On Sept. 30, $24 billion in stimulus money that helped child care programs survive expired. That means poor children, including a disproportionate number who are of color, are losing access to preschool and the learning experiences that preschool brings.
Preschools are highly segregated, often clustering poor children of color in some schools and middle-class white children in others. But as we’ve long known, separate is not equal. I saw the disparities up close in the two years of research I did for my book “False Starts: The Segregated Lives of Preschoolers.” In the majority-poor preschool I observed in Madison, Wisconsin, multiple challenges of poverty converged. Some children were placed in foster care. Some parents were incarcerated. Some families were evicted from their homes. All those factors resulted in stress to children that bled into their behavior at preschool.
Many middle-income families have already been struggling to access preschool.
Now that the funding to help child care centers has expired, preschools have two levers to pull: They can raise tuition, or they can reduce teacher pay. But the community a preschool serves helps determine which lever a particular preschool can pull.
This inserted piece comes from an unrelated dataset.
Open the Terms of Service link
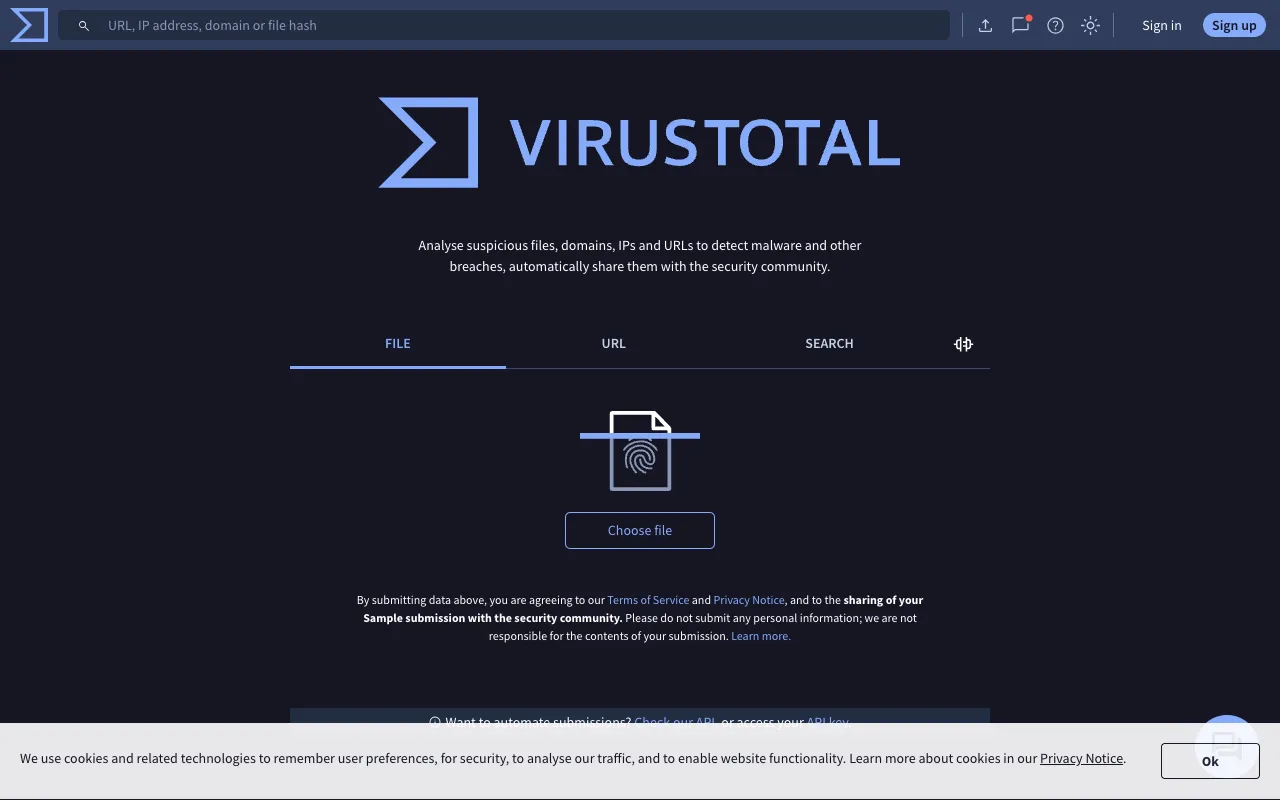The width and height of the screenshot is (1280, 800). pyautogui.click(x=648, y=599)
Raising tuition is a more viable strategy for preschools serving affluent families. At a center I observed called Great Beginnings, parents who were mostly white and affluent paid a preschool tuition that was 20% more than the average preschool tuition in that city. On top of that, they also paid fees for activities such as soccer, dance and swimming for their 4-year-olds. Several children at Great Beginnings had been to Disney World multiple times in their short lives. For most of these families, a tuition hike would be a begrudged inconvenience.
But poor families don’t have access to Great Beginnings. Nine out of 10 poor families are stuck on waitlists for child care subsidies. These poor families cluster in preschools that accommodate lower-income families by charging them less for tuition than the preschool needs to charge to provide good care. If these majority-poor preschools raise tuition, then their families will have to leave, and the preschools may be forced to close.
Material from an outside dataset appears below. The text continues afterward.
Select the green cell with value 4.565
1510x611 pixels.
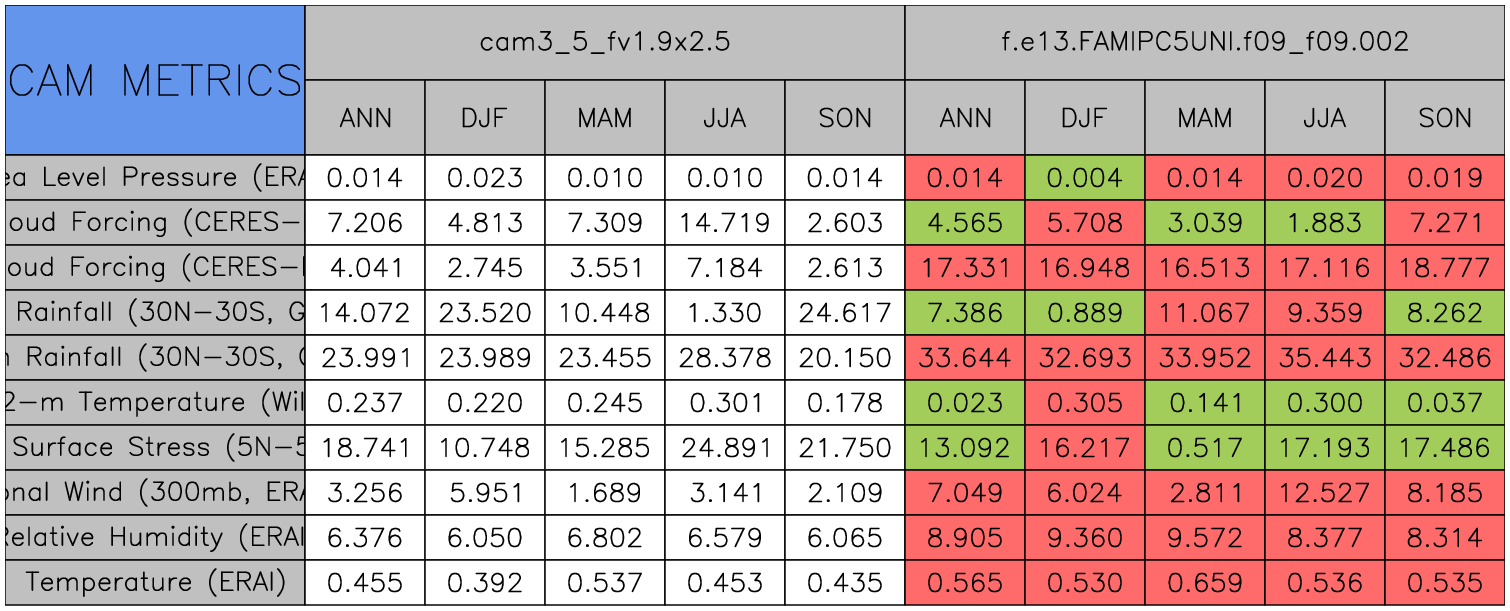coord(964,222)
Higher-poverty preschools also have less leeway to cut teacher pay. Their teachers are already underpaid. One of the teachers I met during my research was Ms. Roxanne. She was warm, responsive and experienced but consistently experiencing high job stress. She told me, “Some days are hard, like with jumping off tables, cussing. … I knew with most of the kids that it was coming from the stress in their life.” On top of the stress of teaching, Ms. Roxanne worked a seasonal retail job to supplement her low pay as a teacher.
In what was a loss for the children at that high-poverty preschool, Ms. Roxanne left for a job at a preschool with less family disadvantage and less stress. The child care industry is still 40,000 teachers short, and teachers consider the balance of job stress and pay when they have many options for employment. The end of the federal funding helping child care centers may mean fewer teachers like Ms. Roxanne work at the schools that need them the most.